The Book Club

Daley and Race

Dear Ester,

Where else but in Slate do the authors of a book get to complain about their review before it’s even finished? I’m happy to have Cohen and Taylor join our discussion, but I do wish their complaints were more interesting. First, on my conflict of interest: It’s a curious standard that says it’s fine for a reviewer to despise the subject of a book and to judge it accordingly but somehow corrupt for him to have a fully disclosed, tenuous personal connection (relative of an employee of a relative of the subject). Before my mother worked for Rich Daley, she worked for Harold Washington. They, too, were “closely aligned.” I’ve chosen to write infrequently about Chicago politics over the years, partly to avoid having to answer this sort of mindless criticism. Sigh.

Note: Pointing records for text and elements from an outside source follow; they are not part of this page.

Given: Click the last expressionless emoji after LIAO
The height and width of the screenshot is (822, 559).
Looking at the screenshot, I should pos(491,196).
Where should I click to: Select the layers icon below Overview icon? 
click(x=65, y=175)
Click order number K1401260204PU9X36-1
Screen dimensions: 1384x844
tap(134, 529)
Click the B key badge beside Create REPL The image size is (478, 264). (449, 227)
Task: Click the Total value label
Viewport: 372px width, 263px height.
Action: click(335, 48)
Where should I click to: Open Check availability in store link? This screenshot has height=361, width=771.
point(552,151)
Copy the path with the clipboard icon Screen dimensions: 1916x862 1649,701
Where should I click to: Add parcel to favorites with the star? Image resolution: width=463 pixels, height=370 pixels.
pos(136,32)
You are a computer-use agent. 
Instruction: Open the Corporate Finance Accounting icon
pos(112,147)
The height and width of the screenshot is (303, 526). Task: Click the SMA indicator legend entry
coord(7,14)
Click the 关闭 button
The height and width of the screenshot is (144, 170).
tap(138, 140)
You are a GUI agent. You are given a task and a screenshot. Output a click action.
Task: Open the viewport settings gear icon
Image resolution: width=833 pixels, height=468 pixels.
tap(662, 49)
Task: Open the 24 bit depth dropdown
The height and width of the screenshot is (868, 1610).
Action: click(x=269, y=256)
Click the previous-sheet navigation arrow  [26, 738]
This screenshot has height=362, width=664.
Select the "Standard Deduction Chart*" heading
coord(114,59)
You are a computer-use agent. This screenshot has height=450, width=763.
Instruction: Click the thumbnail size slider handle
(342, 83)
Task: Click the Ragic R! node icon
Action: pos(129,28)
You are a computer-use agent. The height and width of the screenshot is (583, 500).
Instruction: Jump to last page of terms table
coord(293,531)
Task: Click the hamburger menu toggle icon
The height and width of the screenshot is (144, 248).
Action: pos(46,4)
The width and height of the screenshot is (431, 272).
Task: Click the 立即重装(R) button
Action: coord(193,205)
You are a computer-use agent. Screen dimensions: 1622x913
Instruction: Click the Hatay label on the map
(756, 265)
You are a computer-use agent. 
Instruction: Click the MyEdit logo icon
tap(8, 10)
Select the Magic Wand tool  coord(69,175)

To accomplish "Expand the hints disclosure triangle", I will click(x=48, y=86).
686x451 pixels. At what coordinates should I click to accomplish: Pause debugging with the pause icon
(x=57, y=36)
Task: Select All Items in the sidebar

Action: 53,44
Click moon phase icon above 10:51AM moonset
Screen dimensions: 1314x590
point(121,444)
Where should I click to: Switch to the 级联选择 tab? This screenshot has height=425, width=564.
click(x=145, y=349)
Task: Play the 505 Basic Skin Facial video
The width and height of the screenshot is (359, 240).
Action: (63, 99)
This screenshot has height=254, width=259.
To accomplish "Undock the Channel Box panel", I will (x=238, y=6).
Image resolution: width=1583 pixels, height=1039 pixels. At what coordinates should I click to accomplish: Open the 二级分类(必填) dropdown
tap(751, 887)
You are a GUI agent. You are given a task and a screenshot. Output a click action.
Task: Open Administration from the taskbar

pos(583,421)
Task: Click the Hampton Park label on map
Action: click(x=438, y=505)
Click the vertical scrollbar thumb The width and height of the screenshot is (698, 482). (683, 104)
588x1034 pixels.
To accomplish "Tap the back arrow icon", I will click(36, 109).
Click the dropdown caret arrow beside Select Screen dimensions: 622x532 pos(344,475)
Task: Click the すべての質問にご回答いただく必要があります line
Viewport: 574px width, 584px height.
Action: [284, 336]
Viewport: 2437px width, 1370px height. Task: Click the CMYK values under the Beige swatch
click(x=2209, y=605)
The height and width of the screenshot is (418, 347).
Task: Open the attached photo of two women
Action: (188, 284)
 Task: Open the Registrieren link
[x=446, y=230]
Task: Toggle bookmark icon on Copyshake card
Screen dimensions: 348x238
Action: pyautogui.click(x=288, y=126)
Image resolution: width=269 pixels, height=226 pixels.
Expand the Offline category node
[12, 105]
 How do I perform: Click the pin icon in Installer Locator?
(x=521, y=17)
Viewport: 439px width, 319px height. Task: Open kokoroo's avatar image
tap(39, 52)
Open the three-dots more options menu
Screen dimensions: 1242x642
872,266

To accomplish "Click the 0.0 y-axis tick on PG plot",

I didn’t say the authors have no view about Daley, merely that they don’t come out and state it. And they don’t, at least not with anywhere near the directness of their e-mail message. For instance, the passage they cite from the introduction notes that “civil rights activists saw Daley as an oppressor and a taskmaster”–not that the authors do. Put that way, it’s a statement of indisputable fact, not a judgment. Thanks for sticking up for me by agreeing that the story of Chicago’s open-housing fight is “oft-told.” In addition to the books you cite, it was recounted in detail in Nicholas Lemann’s best seller The Promised Land and the PBS documentary Eyes on the Prize, second series. I think Cohen and Taylor did a fine job with this narrative, but they’re not breaking new ground, which was my only point. As for the complaint that Slate hired two white reviewers – you’re white? We could make the same complaint about Little, Brown’s signing up a pair of Caucasians to explain Daley’s racial insensitivity. But that would be absurd.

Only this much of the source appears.